7.1. Topological Jordan decomposition

A somewhat less trivial reduction of the problem is provided by the topological Jordan decomposition. Suppose that $\gamma$ lies in a compact subgroup. It can be written uniquely as a product

$$\gamma = \gamma _s \gamma _u = \gamma _u\gamma _s,$$

where $\gamma _s$ has finite order, of order prime to the residue field characteristic $p$, and $\gamma _u$ is topologically unipotent. That is,

$$\lim _{n\to \infty } \gamma _u^{p^n} = 1.$$

The limit is with respect to the $p$-adic topology. A special case of the topological Jordan decomposition $\gamma \in O_F^\times \subset \mathbb {G}_m(F)$ is treated in [ 13, p20]. In that case, $\gamma _s$ is defined by the formula

$$\gamma _s = \lim _{n\to \infty } \gamma ^{q^n}.$$

Let $\gamma$, $\gamma _0$, and $\gamma '$ be chosen as in Section 6.1. Each of these elements has a topological Jordan decomposition. Let $G_s = C_G(\gamma _{0 s})$ and $H_s = C_H(\gamma _s)$. It turns out that $G_s$ is an unramified reductive group with unramified endoscopic group $H_s$. Descent for orbital integrals gives the formulas [ 20] [ 8]
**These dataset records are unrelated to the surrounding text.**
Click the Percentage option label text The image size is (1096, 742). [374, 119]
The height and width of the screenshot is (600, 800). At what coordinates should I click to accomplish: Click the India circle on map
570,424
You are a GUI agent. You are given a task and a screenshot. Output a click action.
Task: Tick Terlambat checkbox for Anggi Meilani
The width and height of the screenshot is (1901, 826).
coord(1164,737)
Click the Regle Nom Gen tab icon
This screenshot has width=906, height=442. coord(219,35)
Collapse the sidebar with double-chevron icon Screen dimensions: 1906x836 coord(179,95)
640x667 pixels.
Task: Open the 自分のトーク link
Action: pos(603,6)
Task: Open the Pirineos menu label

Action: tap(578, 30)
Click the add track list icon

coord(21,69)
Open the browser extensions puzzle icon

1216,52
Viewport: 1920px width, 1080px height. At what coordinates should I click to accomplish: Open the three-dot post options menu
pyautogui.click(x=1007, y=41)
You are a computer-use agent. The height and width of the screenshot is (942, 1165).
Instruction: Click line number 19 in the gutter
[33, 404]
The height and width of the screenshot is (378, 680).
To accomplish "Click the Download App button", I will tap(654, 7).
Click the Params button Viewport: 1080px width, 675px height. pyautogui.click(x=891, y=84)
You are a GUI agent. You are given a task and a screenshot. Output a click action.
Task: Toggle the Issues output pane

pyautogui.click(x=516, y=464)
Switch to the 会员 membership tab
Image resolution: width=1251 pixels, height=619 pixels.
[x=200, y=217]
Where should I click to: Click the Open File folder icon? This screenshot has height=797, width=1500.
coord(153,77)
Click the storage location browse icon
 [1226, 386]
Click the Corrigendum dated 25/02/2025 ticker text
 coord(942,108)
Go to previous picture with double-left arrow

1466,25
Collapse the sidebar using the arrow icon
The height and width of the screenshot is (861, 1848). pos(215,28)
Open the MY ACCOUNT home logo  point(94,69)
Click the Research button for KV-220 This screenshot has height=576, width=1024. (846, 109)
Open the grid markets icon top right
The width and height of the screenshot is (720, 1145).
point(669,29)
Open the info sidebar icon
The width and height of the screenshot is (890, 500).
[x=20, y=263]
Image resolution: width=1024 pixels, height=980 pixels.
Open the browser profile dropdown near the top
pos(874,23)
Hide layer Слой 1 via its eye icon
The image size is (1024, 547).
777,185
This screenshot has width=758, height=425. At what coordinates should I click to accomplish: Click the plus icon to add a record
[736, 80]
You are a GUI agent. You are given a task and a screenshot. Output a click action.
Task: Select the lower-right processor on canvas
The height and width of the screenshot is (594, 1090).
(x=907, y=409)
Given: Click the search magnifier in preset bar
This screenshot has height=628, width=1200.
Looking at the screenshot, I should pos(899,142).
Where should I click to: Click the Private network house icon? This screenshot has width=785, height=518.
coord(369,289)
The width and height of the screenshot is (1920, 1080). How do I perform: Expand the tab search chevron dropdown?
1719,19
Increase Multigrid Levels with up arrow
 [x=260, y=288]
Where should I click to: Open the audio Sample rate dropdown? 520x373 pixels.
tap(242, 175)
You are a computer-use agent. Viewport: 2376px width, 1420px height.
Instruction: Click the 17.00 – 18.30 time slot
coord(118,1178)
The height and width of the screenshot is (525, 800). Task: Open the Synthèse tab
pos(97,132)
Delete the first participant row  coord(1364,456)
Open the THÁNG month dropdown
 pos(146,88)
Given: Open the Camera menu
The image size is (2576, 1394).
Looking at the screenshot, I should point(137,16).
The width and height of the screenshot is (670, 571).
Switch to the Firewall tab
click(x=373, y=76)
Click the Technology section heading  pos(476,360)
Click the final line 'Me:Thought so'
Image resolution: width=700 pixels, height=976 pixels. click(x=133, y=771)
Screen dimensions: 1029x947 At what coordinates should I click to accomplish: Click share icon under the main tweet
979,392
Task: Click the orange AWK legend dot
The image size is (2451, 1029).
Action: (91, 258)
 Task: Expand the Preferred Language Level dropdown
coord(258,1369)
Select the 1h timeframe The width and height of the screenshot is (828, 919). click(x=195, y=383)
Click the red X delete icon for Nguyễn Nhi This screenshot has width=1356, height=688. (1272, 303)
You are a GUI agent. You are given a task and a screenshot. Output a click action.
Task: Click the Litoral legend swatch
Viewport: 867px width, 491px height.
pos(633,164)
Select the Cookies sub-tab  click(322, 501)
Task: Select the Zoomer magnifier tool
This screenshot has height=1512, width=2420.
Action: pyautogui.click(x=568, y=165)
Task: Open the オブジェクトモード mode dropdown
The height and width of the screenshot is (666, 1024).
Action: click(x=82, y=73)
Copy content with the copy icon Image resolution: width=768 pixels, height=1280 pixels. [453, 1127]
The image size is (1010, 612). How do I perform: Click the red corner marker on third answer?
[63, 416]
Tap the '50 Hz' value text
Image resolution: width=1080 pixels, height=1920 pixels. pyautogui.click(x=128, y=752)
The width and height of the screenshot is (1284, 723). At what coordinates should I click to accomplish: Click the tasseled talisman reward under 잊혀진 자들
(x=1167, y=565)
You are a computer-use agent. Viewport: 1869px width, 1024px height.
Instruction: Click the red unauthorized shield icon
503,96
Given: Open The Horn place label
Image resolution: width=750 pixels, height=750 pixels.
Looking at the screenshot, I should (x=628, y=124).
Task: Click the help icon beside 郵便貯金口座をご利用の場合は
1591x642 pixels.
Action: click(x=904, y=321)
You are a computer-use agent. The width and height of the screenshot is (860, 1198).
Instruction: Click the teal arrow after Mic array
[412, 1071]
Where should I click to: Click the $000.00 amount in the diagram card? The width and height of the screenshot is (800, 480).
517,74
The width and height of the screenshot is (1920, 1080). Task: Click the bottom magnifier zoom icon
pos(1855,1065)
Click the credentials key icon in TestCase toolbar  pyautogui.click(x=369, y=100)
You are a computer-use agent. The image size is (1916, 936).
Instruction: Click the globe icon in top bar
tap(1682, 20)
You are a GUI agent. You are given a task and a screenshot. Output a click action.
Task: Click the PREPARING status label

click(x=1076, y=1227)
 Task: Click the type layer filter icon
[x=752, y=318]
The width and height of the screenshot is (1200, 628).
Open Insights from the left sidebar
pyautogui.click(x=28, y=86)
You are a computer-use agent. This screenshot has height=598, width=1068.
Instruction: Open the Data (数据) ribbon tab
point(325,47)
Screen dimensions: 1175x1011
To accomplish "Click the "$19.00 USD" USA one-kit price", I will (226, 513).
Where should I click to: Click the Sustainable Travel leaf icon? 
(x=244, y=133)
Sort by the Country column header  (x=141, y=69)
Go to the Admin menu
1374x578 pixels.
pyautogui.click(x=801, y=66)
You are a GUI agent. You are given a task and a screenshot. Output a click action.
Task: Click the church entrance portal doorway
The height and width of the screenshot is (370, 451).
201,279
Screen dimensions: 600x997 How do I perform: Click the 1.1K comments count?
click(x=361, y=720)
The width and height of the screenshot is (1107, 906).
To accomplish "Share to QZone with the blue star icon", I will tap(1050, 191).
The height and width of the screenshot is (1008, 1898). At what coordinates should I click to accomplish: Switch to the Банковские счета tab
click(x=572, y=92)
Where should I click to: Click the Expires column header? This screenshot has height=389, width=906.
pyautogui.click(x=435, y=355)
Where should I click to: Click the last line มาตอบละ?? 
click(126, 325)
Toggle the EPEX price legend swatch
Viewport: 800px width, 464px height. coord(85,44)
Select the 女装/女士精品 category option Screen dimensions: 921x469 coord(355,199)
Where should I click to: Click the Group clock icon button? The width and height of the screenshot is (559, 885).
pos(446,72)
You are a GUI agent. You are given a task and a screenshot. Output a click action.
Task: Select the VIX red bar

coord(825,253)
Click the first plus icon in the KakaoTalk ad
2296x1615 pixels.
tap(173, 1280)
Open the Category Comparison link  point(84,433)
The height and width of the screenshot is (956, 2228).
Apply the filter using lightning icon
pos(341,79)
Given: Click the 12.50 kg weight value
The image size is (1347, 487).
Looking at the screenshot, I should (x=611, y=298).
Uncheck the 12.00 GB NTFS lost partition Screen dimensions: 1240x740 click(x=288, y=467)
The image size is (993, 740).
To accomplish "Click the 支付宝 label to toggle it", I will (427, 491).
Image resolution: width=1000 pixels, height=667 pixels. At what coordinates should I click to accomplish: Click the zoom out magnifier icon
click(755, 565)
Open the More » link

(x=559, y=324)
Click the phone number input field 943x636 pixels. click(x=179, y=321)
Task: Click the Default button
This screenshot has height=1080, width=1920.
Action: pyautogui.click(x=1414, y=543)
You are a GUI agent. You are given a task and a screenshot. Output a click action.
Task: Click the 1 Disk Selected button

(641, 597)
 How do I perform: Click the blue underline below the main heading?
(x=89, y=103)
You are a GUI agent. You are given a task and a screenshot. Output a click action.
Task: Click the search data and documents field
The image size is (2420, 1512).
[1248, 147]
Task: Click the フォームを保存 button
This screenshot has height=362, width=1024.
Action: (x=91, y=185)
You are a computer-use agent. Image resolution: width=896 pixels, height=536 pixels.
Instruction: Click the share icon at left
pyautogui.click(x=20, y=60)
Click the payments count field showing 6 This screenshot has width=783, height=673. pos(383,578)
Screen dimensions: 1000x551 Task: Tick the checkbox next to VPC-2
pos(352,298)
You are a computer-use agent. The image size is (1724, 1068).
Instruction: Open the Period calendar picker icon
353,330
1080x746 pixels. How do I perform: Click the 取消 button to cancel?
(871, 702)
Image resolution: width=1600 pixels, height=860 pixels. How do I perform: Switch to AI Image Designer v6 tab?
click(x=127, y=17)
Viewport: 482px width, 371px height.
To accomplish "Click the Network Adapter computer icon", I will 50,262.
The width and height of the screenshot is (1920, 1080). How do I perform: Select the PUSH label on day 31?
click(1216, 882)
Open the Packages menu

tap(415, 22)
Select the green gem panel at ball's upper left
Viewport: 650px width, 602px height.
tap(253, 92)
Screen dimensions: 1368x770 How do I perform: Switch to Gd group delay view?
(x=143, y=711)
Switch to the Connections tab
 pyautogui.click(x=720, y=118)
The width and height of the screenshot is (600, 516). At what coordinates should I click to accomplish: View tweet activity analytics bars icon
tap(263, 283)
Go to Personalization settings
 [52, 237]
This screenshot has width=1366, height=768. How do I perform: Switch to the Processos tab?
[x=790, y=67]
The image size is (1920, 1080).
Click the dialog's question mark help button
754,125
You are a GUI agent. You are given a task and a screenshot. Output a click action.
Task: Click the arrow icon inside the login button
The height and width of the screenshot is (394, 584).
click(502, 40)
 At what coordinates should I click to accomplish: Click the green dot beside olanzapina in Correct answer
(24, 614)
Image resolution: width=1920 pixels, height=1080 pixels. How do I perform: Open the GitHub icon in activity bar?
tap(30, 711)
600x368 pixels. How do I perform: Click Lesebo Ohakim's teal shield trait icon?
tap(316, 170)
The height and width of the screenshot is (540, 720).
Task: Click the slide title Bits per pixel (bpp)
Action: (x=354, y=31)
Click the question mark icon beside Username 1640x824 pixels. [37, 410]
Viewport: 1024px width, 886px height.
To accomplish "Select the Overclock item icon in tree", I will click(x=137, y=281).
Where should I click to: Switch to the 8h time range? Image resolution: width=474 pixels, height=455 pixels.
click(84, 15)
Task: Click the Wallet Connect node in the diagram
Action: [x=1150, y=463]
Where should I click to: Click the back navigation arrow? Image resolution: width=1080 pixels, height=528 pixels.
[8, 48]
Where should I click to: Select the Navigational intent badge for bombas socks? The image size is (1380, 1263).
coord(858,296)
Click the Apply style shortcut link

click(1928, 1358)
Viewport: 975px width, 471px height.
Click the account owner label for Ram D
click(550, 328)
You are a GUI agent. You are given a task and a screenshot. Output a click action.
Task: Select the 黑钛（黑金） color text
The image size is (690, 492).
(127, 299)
$$\begin{array}{lll} \Lambda _{G,H}(\gamma ) &= \Lambda _{G_s,H_s}(\gamma _u)\\&\\\Lambda _{H}^{st}(\gamma ) &=\Lambda _{H_s}^{st}(\gamma _u). \end{array}$$

This reduces the fundamental lemma to the case that $\gamma$ is a topologically unipotent elements.

7.2. Lie algebras

It is known (at least when the $p$-adic field $F$ has characteristic zero), that the fundamental lemma holds for fields of arbitrary residual characteristic provided that it holds when the $p$-adic field has sufficiently large residual characteristic [ 9]. Thus, if we are willing to restrict our attention to fields of characteristic zero, we may assume that the residual characteristic of $F$ is large. In fact, in our discussion of a reduction to Lie algebras in this section, we simply assume that the characteristic of $F$ is zero.

A second reduction is based on Waldspurger's homogeneity results for classical groups. (Homogeneity results have since been reworked and extended to arbitrary reductive groups by DeBacker, again assuming mild restrictions on $G$ and $F$.)

When the residual characteristic is sufficiently large, there is an exponential map from the Lie algebra to the group that has every topologically unipotent element in its image. Write

$$\gamma _u = \exp ( X),$$

for some element $X$ in the Lie algebra. We may then consider the behavior of orbital integrals along the curve $\exp (\lambda ^2 X)$. A difficult result of Waldspurger for classical groups states that if $|\lambda |\le 1$, then

$$\begin{array}{lll} \Lambda _{G,H}(\exp (\lambda ^2 X)) &= \sum a_i |\lambda |^i\\\Lambda _{H}^{st}(\exp (\lambda ^2 X))&=\sum b_i |\lambda |^i; \end{array}$$

that is, both sides of the fundamental lemma identity are polynomials in $|\lambda |$. If a polynomial identity holds when $|\lambda |<\epsilon$ for some $\epsilon >0$, then it holds for all $|\lambda |\le 1$. In particular, it holds at $\gamma _u$ for $\lambda =1$. The polynomial growth of orbital integrals makes it possible to prove the fundamental lemma in a small neighborhood of the identity element, and then conclude that it holds in general. In this manner, the fundamental lemma can be reduced to a conjectural identity in the Lie algebra.